Estratto del testo:
E ripartì, senza sosta. E poi il Covid, per lui un doppio rischio. I colleghi gli avevano detto di smettere di lavorare, lui disse di no. E continuava a trasportare i malati da un ospedale all’altro, bardato (e sudato) dalla testa ai piedi. La mascherina, la visiera. Respirava male perché la malattia gli stava danneggiando le vie respiratorie. Si fermava per riprendere fiato, un paio di respiri senza mascherina e di nuovo in ambulanza. Lavorava anche sotto chemioterapia. Negli ultimi giorni aveva contratto una forte polmonite. Eppure andava in ufficio. Stava nella sua stanza, davanti al computer, ma sbraitava per uscire, per fare qualcosa che lo tenesse in movimento . E allora saliva al magazzino sanitario e metteva a posto le divise dei volontari. E quando sentiva il bisogno di riposarsi, invece di tornare a casa, si sdraiava per dieci minuti nei letti dove i volontari fanno la notte. Poi ripartiva. «Devo fare qualcosa, devo rendermi utile» diceva sempre.

Non voleva avere rimpianti, sentiva di non stare bene e voleva aiutare gli altri perché sapeva che attorno a lui c’era un mondo di sofferenza. Lui tentava di arginarla, ogni giorno, da quando aveva 14 anni, quando entrò come volontario alla Fratellanza popolare. Studiare non gli piaceva, aveva lasciato l’istituto professionale Leonardo da Vinci. I colleghi erano diventati la sua famiglia. Se provavano a compatirlo, lui s’innervosiva . Ha fatto così fino all’ultimo, anche dal suo letto d’ospedale, in quei messaggi che restano nel cuore degli amici: «Lieve peggioramento, non mollo». Si spazientiva anche quanto le infermiere lo aiutavano a mettersi il pigiama. Alla zia Francesca, poche ore prima di andarsene, ha scritto un messaggio in cui le chiedeva di controllare la sua auto perché nei giorni successivi sarebbe dovuto partire per Brescia, alla fiera nazionale per la gestione delle emergenze. A quella fiera non ci è mai andato.

Compiti da svolgere:
**a.** Rispondi a queste domande sull'estratto del testo dedicato al volontario della Fratellanza popolare:
(i) A quale età entrò come volontario alla Fratellanza popolare?
(ii) Dove si sdraiava per dieci minuti quando sentiva il bisogno di riposarsi?
(iii) Per quale evento sarebbe dovuto partire per Brescia?
**b.** Prosegui il racconto sul volontario della Fratellanza popolare partendo dal punto in cui si ferma l'estratto del testo.
Le righe successive provengono da un'altra fonte.

(Voci di dati raccolte)
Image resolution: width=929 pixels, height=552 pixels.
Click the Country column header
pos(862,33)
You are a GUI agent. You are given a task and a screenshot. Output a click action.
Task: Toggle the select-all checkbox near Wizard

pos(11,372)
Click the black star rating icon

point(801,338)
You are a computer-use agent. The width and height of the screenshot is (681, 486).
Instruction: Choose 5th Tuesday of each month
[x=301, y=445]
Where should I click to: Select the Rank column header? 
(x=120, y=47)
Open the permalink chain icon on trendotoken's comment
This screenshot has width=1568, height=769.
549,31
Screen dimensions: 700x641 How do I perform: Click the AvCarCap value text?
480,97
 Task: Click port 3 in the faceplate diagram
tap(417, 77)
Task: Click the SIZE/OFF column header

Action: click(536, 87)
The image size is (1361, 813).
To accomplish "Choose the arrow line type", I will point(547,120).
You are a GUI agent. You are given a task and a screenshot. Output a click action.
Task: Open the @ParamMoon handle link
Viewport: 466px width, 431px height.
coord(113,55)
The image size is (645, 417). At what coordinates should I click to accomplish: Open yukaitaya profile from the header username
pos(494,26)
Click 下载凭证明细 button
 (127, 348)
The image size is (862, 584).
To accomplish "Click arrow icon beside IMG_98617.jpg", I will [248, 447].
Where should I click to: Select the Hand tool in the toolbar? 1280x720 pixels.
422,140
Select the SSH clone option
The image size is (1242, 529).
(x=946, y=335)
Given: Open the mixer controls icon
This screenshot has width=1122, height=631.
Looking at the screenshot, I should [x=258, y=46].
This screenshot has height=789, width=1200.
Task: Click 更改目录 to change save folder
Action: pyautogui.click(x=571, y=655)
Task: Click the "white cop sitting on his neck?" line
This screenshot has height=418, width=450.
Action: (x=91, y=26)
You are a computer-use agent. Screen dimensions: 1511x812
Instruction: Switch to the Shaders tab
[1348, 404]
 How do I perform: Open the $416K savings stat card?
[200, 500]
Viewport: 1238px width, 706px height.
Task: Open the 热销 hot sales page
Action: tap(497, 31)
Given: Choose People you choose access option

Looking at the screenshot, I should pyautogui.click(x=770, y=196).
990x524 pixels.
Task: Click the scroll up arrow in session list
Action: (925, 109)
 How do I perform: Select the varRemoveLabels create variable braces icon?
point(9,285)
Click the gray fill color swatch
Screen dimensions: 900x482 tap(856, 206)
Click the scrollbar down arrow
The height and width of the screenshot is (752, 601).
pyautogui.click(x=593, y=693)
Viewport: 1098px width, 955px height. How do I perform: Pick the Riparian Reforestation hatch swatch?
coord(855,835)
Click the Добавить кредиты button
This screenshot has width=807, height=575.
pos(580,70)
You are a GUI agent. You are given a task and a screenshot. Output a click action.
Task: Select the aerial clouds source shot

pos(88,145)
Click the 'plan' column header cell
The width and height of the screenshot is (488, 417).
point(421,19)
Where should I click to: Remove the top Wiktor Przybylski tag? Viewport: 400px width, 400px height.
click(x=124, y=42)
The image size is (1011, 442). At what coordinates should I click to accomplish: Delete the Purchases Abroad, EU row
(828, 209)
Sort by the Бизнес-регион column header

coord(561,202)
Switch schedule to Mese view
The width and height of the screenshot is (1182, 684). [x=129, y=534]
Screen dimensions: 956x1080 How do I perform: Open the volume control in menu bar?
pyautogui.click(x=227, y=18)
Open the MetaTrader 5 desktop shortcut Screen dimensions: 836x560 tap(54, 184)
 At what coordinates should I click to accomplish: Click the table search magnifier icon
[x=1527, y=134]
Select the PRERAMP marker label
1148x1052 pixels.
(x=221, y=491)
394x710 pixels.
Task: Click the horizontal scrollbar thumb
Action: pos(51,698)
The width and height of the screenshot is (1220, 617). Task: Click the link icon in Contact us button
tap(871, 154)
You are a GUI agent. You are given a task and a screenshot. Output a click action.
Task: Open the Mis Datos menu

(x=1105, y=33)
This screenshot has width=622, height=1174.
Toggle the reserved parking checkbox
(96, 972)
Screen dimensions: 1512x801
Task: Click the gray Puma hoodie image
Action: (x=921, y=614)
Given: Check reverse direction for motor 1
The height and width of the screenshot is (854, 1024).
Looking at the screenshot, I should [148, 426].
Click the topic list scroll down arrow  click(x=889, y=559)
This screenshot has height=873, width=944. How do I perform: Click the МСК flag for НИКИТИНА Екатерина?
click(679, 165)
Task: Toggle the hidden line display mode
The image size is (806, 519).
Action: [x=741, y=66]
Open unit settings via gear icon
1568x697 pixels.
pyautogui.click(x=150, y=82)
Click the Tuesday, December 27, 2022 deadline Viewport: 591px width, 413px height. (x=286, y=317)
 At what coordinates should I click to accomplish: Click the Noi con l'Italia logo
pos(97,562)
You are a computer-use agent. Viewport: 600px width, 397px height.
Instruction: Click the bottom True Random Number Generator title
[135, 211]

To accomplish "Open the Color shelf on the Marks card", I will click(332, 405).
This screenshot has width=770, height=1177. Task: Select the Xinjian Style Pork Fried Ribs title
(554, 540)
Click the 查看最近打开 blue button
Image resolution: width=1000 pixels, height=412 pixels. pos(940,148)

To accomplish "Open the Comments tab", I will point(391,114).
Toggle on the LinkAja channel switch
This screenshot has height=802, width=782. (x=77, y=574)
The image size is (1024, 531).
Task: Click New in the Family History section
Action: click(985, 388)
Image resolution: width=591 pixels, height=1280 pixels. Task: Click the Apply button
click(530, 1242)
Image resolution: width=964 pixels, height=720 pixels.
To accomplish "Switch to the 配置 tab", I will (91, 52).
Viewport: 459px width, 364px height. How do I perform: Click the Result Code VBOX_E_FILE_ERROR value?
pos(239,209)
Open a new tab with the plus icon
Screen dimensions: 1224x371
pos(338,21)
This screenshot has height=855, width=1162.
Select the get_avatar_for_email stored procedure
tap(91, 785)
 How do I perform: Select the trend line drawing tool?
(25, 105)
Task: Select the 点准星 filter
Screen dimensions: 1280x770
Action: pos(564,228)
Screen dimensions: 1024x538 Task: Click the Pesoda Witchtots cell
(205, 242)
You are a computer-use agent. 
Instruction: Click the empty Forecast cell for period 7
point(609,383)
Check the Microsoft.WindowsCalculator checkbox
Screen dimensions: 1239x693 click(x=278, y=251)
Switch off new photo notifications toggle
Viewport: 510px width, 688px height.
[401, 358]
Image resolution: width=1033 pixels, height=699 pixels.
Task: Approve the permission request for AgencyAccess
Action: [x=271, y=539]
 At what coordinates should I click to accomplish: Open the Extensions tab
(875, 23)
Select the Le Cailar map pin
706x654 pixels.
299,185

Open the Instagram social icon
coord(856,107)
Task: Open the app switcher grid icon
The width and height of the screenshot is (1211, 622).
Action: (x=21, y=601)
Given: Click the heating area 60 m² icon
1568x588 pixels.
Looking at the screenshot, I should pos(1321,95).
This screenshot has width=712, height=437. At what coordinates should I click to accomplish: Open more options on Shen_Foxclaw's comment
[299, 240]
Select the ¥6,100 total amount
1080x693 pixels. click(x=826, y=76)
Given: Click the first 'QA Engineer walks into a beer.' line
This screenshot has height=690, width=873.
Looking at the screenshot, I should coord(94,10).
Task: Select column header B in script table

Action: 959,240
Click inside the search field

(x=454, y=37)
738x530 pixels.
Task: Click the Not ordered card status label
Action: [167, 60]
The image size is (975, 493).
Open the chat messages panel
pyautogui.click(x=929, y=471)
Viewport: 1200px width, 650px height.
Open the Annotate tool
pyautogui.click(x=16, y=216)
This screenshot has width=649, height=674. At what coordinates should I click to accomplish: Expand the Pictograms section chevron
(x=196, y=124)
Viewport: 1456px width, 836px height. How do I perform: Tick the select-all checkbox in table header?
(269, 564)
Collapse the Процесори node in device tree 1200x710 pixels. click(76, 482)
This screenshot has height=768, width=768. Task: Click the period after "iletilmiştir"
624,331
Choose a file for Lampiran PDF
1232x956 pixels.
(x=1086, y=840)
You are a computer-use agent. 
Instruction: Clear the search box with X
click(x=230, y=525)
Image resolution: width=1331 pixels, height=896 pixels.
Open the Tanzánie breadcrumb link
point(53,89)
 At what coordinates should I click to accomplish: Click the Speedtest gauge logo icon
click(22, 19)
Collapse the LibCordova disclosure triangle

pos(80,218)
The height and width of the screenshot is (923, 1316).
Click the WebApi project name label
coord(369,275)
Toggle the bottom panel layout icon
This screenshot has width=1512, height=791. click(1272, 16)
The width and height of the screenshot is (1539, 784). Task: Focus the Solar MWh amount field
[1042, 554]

Risposte per numero:
**a.**
(i) A 14 anni.
(ii) Nei letti dove i volontari fanno la notte.
(iii) Per la fiera nazionale per la gestione delle emergenze.

**b.**
Fabrizio si è arreso, lo scorso 5 settembre alle 1.05 di notte . Ma fino alla fine ha combattuto per se stesso e per i più fragili. Sfollati, terremotati, alluvionati, malati. Quella volta ad Amatrice, raccontano gli amici, con un sacco di patate da venti chili in mezzo ai campi pieni di melma. «Doveva portarlo a una famiglia di terremotati» dice Andrea Filippini, grande amico prima che responsabile della Fratellanza popolare di San Donnino, un fratello maggiore per Fabrizio. Come del resto gli altri colleghi e amici: Lucia, Sofia, Giulia, Francesca, Yari, Johnny, Niccolò, Luisa. Adesso lo piangono, si chiedono perché un ragazzo così giovane debba lasciare la vita così presto. E ricordano le sue missioni.

Non solo Amatrice: l’alluvione di Livorno, Genova, Aulla, Albinia . «Andavamo insieme per fiumi e torrenti con l’asticella per misurare il livello dell’acqua» racconta Andrea. In vacanza non ci andava. O meglio, andava dove c’erano missioni di volontariato: Isola d’Elba, Sardegna, si rendeva utile nei servizi sociali, nei trasporti sanitari. La sera usciva, ma tutto il giorno aiutava chi aveva bisogno. Una missione di vita, la dedizione ostinata, l’urgenza di vivere, per non lasciare niente di perso. Sceglieva di essere se stesso, nonostante tutto, al fianco degli altri. Un messaggio universale. Quando la sera usciva, era sempre al bar accanto alla Fratellanza.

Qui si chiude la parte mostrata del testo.